● **Task requirements**: Below this line is the material. Write out only its lines from the one containing "Screen dimensions: 1920x1080" through the one containing "Given: Visit Developing countries access link", both kept, exactly.

● **Listed entries**:
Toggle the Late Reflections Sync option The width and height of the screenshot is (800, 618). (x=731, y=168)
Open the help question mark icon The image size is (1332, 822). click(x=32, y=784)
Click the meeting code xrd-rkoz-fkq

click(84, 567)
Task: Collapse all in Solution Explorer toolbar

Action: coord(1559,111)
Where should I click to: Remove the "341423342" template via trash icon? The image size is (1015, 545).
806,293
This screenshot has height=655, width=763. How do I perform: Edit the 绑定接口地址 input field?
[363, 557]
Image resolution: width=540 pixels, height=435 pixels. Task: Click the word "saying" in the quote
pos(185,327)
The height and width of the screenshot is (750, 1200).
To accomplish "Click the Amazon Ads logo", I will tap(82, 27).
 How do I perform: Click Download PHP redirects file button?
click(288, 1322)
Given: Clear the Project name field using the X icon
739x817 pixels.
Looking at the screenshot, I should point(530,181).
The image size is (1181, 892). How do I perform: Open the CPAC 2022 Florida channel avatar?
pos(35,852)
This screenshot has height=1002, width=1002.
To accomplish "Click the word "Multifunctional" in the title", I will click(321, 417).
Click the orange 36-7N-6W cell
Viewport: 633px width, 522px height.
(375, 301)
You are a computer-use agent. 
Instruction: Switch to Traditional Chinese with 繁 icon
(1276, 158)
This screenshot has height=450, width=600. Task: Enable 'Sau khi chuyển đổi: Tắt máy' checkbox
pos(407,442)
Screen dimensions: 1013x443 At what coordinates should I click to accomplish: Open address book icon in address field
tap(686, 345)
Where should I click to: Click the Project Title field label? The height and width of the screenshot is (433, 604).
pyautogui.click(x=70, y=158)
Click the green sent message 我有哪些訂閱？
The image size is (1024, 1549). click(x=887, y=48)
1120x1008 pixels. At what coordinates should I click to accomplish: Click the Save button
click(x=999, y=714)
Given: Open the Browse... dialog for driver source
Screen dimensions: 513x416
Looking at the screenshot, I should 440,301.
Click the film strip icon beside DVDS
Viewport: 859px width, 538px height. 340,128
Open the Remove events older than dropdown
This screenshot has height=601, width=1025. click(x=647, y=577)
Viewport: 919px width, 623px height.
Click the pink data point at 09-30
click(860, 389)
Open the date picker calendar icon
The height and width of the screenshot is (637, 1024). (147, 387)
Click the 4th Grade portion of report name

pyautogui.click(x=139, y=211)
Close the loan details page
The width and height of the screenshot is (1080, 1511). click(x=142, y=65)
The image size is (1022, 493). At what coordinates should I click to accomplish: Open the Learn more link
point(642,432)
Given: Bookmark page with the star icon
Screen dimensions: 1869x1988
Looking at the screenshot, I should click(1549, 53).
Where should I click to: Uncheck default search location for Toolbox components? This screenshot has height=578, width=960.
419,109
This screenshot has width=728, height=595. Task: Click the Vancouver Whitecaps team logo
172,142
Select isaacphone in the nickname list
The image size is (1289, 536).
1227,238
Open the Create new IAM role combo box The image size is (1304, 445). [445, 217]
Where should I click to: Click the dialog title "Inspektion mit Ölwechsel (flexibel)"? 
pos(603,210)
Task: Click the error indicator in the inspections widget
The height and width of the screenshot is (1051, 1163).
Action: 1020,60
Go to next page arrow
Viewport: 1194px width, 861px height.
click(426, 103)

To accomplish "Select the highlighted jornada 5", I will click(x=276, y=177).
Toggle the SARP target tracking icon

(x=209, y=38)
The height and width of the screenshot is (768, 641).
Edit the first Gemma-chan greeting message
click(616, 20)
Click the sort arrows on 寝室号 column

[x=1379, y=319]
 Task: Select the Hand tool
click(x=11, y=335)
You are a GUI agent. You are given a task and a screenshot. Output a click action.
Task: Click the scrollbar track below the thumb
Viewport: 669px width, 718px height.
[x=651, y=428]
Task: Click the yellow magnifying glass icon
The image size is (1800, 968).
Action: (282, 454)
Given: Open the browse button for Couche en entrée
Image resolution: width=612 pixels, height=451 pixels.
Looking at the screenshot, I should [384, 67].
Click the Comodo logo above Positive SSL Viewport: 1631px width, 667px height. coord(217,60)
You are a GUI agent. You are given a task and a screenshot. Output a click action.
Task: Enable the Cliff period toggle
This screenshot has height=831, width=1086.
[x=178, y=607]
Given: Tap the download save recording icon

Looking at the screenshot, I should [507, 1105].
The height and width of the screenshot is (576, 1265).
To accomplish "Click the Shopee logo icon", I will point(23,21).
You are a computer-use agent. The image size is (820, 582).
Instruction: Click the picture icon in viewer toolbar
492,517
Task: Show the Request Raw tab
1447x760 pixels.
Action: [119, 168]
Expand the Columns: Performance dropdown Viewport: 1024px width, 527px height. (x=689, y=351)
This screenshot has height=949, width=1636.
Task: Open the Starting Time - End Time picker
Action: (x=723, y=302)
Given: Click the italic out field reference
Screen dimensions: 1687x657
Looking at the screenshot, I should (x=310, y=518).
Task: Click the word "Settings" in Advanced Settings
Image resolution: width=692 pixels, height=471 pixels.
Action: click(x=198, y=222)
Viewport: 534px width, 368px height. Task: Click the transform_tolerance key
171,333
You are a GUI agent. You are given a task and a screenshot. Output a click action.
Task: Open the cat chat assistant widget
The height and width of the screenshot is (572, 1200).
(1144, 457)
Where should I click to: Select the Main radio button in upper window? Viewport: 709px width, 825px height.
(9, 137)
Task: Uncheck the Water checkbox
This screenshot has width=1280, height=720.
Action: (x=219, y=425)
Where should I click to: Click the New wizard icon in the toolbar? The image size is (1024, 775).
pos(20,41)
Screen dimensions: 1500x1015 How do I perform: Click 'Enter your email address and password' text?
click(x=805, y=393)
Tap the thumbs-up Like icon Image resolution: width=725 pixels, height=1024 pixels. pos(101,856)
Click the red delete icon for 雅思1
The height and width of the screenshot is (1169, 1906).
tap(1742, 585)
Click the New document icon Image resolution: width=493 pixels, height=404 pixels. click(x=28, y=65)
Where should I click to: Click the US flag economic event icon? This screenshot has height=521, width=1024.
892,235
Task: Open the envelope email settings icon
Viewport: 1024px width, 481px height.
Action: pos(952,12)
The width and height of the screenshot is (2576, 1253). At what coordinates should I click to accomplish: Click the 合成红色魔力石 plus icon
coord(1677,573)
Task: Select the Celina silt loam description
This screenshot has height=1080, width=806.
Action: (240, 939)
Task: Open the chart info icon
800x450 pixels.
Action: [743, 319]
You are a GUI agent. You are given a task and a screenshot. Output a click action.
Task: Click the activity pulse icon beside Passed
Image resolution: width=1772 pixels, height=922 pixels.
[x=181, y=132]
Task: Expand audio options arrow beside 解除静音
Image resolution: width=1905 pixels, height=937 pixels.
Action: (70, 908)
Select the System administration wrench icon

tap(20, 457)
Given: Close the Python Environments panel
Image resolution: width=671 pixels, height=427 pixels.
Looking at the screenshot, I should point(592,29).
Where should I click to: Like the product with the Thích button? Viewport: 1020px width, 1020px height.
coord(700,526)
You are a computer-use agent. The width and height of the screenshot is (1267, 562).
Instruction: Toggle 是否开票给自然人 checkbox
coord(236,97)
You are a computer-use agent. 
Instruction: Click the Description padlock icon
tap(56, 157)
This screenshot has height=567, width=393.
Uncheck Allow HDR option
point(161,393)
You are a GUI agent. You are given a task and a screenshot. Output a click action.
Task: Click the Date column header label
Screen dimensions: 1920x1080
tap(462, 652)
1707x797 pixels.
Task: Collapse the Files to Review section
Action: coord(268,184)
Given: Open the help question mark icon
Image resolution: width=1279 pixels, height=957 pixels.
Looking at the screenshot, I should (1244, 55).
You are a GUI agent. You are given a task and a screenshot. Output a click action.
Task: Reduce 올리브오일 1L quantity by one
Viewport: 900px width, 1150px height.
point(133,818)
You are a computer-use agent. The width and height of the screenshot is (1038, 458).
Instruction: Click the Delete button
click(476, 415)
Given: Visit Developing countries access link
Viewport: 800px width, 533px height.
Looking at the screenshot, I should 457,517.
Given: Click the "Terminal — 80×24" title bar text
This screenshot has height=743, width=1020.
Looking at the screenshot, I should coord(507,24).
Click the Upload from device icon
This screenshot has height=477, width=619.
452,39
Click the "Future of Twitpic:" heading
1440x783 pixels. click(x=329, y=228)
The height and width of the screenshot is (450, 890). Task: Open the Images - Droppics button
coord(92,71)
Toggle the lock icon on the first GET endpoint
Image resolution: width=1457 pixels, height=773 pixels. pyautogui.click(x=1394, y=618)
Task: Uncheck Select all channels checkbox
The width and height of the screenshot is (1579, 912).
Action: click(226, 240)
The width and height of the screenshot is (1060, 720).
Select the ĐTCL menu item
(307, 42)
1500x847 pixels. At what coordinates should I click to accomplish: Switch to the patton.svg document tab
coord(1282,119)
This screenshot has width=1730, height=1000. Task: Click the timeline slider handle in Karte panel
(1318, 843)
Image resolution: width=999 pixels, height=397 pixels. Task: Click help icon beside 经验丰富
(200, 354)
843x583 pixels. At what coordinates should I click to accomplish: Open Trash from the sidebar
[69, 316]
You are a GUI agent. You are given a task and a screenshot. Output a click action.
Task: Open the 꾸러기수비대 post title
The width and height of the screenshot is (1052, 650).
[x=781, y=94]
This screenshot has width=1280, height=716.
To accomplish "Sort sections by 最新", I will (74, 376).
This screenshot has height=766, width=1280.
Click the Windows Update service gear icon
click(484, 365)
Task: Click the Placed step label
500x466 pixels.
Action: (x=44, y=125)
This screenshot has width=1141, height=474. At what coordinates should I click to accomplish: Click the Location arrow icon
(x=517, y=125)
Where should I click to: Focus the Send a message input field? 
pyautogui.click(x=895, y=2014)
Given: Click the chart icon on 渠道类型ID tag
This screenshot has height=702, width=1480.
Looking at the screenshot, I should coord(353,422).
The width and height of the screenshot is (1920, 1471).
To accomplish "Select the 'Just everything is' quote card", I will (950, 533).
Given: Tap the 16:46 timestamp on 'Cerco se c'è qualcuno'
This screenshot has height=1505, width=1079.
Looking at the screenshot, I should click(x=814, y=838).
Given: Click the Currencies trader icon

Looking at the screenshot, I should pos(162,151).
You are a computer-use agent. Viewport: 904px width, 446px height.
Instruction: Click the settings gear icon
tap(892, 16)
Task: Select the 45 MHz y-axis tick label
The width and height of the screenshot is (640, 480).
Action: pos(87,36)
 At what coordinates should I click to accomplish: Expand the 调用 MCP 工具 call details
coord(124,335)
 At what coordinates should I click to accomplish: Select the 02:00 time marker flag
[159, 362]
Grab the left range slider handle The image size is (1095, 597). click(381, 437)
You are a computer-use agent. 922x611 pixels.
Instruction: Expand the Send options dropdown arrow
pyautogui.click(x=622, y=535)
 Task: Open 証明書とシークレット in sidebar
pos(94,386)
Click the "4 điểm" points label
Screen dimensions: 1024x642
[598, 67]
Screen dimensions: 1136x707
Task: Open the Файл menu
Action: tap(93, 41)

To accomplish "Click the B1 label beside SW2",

● **Answer to the exercise**:
Screen dimensions: 1920x1080
tap(462, 652)
1707x797 pixels.
Task: Collapse the Files to Review section
Action: coord(268,184)
Given: Open the help question mark icon
Image resolution: width=1279 pixels, height=957 pixels.
Looking at the screenshot, I should (1244, 55).
You are a GUI agent. You are given a task and a screenshot. Output a click action.
Task: Reduce 올리브오일 1L quantity by one
Viewport: 900px width, 1150px height.
point(133,818)
You are a computer-use agent. The width and height of the screenshot is (1038, 458).
Instruction: Click the Delete button
click(476, 415)
Given: Visit Developing countries access link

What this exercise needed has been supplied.